On ne commande pas un demi, on demande ce qu’il y a en pression

Premier moment de solitude. “Bonjour, je vais vous prendre un demi.” Les yeux du serveur s’écarquillent. Déjà, il est un peu vexé. La norme, ici, c’est la pinte. Le demi, c’est pour les jours sans. “Oui mais de quoi?” On demande alors la liste des bières pression. Le serveur roule des yeux. Heureusement, il a appris par cœur la carte (souvent infinie) et vous débite des noms de bière que vous découvrez pour la première fois. Bon, heureusement, vous avez affaire à un Lillois, qui est donc sympa et vous aide à faire votre choix. Petit conseil pour ceux qui voudraient faire les malins : la Karmeliet passe toute seule dans le gosier mais est traîtresse. On mange avant d’en boire. Et il y a tout plein de bars à Lille qui proposent autre chose que de la Leffe.

On parle un brin différemment

Certains parlent ch’ti pour rire, d’autres parce qu’ils parlent ch’ti et c’est tout (deuxième moment de solitude). Dans tout les cas, on apprend et intègre rapidement des expressions telles que “Mouque tin nez” (Mouche ton nez), on remplace facilement “merde” par “brin” (c’est aussi agréable à dire), on dit “s’il vous plait” en tendant son argent au moment de payer, on prononce le t de “vingt”, et on utilise le verbe savoir au lieu de pouvoir (“Tu saurais me passer la bière?”).

On dit grand-place

Non, ce n’est pas la place du Général-de-Gaulle, c’est la grand-place. D’ailleurs, dans le Nord, toutes les places centrales s’appellent grand-place. C’est quand même plus simple à retenir et tout le monde sait où elle se trouve.

Toutes les raisons sont bonnes pour faire la fête

Sans rire, il faut vraiment être un ermite pour s’ennuyer un samedi soir, ici. Entre Solférino, le Vieux Lille, la gare Saint-Sauveur, les salles de concert à la programmation fleuve, l’interminable liste de restaurants, les bars aux terrasses ouvertes toute l’année, les Lillois ont l’embarras du choix, et ne se privent pas pour en profiter. On parle de la braderie? Des carnavals?

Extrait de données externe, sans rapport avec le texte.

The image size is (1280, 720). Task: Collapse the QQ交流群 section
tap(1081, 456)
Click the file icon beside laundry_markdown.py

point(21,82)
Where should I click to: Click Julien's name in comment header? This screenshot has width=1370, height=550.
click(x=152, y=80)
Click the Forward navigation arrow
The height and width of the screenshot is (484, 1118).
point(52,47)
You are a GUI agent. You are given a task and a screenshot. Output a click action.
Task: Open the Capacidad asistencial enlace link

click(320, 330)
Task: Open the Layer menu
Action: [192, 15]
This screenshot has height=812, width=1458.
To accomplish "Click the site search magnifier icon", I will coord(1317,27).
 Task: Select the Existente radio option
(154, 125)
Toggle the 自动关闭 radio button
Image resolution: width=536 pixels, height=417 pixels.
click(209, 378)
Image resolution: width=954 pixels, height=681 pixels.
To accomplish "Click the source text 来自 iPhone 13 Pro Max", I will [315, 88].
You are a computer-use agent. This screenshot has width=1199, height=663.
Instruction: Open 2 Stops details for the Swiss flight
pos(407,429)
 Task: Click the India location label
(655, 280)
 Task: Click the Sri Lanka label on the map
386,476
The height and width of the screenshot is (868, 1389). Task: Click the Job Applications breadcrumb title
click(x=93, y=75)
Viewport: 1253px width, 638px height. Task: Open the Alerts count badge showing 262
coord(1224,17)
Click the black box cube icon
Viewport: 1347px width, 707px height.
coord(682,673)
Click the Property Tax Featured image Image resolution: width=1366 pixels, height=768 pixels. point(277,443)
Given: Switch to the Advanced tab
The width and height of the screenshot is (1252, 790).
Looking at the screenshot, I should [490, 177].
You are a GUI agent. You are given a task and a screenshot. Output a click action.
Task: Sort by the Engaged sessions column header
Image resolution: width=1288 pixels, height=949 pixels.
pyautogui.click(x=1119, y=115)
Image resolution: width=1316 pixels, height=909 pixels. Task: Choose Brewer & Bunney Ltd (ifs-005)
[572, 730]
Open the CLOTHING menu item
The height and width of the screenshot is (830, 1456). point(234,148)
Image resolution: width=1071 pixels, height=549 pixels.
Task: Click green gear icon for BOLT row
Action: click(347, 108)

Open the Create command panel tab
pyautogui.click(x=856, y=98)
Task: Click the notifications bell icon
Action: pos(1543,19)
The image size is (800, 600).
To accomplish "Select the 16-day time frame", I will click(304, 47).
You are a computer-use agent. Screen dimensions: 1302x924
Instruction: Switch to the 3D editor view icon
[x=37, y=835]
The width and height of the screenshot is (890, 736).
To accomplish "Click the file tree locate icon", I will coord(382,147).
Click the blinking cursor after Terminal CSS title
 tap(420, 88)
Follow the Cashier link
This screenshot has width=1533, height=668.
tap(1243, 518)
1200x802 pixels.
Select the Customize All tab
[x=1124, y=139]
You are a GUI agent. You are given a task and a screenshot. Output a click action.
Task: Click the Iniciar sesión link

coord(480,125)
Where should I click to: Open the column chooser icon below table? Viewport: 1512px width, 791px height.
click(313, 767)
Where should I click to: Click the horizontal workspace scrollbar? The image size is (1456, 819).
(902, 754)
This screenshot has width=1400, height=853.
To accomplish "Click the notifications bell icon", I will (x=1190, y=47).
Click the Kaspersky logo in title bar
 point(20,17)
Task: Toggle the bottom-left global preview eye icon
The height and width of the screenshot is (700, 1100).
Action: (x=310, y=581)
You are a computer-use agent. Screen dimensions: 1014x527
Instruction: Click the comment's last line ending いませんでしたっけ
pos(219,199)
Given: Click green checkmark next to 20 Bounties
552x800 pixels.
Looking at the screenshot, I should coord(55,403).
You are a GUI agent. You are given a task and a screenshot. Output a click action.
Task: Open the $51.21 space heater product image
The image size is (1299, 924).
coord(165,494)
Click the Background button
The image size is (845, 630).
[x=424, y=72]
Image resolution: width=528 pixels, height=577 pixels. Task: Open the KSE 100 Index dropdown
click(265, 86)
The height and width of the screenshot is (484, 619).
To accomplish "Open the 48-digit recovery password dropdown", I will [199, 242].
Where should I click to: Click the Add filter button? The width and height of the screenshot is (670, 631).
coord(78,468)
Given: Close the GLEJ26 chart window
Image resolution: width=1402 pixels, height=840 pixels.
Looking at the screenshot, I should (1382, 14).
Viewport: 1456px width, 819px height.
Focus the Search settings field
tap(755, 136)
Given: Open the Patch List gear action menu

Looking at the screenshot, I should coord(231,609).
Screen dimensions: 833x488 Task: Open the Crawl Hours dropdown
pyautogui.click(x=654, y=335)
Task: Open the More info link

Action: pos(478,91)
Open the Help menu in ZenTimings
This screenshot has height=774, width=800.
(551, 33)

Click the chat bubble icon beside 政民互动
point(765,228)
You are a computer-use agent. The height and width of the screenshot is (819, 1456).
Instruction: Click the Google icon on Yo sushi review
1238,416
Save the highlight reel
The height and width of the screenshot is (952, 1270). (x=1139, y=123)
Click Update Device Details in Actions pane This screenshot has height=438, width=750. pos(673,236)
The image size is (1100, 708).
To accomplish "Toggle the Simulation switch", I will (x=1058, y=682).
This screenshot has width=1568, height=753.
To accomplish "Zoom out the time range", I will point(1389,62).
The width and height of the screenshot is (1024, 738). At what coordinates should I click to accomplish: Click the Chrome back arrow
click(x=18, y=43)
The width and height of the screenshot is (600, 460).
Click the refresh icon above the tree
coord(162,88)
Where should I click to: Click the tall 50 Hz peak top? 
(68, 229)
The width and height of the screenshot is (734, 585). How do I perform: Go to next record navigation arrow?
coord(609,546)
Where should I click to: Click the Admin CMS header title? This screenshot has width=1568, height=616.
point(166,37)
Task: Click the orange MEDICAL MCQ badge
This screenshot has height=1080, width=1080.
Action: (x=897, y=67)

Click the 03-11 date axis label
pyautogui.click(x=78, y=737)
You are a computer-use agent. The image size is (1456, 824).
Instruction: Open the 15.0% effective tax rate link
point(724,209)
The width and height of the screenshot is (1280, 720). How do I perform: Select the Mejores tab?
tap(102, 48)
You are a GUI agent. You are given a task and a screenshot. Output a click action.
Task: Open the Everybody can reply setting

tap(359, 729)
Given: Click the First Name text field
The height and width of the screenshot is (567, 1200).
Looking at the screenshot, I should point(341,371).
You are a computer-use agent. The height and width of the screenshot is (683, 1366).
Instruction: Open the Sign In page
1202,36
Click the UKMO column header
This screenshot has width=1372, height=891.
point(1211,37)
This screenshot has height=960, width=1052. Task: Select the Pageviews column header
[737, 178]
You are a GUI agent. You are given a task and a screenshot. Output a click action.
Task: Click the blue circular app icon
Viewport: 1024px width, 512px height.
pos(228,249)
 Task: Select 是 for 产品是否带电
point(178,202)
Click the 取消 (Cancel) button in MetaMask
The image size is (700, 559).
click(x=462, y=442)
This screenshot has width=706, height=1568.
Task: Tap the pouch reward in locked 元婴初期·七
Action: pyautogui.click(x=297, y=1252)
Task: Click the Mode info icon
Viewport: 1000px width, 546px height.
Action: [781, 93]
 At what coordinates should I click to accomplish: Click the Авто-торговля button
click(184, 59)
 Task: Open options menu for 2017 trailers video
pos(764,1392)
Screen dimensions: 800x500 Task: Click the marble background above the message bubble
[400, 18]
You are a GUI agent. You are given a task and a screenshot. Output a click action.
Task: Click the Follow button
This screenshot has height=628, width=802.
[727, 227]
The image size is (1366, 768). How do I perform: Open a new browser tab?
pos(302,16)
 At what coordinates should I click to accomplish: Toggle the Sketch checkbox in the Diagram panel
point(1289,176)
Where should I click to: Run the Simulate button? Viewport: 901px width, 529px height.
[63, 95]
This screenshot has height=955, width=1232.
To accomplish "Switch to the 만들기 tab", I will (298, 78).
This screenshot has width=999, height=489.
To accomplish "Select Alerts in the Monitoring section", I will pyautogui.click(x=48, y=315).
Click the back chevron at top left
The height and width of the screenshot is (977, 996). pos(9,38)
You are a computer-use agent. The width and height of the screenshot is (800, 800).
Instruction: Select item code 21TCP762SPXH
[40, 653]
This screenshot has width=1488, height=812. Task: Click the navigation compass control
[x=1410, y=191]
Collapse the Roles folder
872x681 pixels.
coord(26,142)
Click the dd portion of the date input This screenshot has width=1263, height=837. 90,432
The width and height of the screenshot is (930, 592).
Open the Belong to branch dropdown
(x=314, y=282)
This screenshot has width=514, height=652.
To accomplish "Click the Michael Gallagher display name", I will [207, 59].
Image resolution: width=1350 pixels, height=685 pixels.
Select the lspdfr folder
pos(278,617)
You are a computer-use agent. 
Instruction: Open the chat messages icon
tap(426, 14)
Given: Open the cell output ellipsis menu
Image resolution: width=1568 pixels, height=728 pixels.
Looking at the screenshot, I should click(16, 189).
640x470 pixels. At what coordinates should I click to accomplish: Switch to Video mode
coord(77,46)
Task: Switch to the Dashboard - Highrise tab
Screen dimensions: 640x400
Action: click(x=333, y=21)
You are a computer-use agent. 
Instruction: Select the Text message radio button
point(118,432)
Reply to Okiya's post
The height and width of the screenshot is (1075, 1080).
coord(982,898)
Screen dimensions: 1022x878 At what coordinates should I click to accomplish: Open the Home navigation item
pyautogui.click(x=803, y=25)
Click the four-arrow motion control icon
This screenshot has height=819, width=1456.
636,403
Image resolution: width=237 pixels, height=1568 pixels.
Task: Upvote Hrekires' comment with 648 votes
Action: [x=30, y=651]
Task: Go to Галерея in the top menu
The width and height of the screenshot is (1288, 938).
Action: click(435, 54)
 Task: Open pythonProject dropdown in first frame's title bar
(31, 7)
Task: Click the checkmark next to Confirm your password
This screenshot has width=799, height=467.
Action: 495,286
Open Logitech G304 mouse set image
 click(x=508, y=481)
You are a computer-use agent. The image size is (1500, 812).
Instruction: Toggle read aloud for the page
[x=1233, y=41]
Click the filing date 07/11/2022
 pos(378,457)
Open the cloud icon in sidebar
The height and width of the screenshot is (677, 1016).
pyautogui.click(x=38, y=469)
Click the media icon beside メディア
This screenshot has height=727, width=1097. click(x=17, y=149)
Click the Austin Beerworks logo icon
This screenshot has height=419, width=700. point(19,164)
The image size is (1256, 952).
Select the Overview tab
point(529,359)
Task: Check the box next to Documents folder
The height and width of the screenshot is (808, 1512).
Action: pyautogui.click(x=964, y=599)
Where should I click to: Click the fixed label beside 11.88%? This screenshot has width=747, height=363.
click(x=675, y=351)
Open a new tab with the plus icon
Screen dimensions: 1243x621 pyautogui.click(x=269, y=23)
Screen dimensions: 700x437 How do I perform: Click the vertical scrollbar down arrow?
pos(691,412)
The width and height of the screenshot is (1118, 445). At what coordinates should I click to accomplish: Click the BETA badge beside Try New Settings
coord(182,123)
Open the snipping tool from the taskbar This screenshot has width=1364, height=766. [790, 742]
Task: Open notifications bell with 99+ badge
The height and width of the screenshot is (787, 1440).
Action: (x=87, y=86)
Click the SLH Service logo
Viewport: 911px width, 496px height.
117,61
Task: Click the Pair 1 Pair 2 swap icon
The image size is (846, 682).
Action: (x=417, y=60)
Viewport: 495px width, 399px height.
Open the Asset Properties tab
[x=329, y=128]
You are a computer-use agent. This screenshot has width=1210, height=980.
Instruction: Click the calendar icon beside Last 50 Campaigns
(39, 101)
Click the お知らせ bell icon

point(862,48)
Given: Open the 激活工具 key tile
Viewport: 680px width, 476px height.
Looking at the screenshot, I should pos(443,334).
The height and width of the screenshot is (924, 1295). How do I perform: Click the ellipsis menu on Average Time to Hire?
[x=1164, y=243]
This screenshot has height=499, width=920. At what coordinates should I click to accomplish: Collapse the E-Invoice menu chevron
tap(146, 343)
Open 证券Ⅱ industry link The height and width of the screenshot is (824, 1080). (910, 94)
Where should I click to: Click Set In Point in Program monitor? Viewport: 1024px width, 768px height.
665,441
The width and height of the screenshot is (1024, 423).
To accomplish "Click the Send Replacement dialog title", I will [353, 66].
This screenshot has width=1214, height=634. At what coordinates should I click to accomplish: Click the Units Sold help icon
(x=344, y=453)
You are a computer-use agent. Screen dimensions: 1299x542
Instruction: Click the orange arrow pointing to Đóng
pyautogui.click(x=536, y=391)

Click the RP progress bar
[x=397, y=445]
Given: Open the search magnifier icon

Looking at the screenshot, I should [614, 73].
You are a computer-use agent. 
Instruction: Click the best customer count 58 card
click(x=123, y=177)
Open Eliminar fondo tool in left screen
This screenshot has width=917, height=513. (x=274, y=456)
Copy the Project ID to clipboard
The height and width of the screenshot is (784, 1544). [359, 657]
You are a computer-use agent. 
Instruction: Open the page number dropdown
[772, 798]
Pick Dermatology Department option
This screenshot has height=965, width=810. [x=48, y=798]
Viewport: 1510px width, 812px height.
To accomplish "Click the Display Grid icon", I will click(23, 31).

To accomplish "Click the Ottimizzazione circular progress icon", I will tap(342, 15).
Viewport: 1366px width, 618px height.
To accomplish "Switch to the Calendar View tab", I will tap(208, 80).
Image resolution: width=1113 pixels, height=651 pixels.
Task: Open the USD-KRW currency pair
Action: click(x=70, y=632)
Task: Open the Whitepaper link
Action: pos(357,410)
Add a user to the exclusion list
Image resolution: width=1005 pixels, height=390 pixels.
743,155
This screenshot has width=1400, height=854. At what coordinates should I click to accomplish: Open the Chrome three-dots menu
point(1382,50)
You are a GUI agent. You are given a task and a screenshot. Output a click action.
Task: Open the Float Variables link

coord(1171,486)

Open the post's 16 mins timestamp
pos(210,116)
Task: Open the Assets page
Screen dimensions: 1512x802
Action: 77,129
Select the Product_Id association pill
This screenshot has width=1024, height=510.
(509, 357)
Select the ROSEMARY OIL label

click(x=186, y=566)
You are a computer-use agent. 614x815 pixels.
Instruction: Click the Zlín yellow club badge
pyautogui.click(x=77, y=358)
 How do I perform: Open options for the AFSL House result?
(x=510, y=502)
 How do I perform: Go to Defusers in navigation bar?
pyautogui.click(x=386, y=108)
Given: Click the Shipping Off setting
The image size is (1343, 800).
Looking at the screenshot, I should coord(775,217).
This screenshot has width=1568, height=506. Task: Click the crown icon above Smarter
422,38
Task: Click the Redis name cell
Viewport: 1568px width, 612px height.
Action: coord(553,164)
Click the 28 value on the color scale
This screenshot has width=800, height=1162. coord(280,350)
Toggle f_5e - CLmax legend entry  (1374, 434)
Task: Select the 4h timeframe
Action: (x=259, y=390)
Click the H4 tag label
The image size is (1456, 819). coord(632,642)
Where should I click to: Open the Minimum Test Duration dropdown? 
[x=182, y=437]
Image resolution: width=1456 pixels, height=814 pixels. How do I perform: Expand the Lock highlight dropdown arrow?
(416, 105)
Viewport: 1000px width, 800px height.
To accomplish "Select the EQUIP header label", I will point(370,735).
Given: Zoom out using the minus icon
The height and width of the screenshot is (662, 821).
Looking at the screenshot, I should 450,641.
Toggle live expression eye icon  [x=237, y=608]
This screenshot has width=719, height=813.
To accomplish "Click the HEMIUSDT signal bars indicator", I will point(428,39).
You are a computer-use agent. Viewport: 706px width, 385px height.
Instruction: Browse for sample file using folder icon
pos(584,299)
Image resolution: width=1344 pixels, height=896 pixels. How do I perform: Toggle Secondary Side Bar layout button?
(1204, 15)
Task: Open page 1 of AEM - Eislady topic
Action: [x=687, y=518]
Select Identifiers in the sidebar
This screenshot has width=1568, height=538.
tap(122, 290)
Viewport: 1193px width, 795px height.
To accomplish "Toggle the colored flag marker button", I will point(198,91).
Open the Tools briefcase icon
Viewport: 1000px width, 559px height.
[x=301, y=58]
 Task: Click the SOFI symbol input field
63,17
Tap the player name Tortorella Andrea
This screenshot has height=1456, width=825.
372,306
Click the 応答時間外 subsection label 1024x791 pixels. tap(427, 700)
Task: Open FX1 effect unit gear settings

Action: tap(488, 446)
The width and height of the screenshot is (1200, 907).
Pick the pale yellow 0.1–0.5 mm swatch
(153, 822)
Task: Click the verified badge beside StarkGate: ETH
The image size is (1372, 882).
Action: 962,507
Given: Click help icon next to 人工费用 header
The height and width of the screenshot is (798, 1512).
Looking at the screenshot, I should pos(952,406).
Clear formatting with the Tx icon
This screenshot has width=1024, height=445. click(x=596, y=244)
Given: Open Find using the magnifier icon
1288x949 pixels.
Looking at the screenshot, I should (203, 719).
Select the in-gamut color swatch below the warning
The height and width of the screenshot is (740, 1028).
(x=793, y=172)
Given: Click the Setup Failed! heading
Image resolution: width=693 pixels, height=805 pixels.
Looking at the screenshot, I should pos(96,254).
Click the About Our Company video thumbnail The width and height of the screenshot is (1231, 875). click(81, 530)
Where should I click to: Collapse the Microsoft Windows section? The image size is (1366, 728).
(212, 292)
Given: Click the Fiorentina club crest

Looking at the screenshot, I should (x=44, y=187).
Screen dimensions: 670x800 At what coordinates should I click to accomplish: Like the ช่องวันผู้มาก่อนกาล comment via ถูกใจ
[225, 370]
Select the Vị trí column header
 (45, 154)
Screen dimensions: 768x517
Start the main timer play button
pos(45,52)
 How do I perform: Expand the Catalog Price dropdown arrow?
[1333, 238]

Les passants disent merci à la voiture qui les laisse traverser à un passage clouté

Tous ! Pas une exception. Même ceux qui courent, pressés par le temps, arrivent à trouver le réflexe de sourire et de faire un geste de la main au conducteur qui a juste respecté le code de la route. Du coup, pour les nouveaux arrivants, il faut prendre le pli. Et il vient naturellement, c’est juré.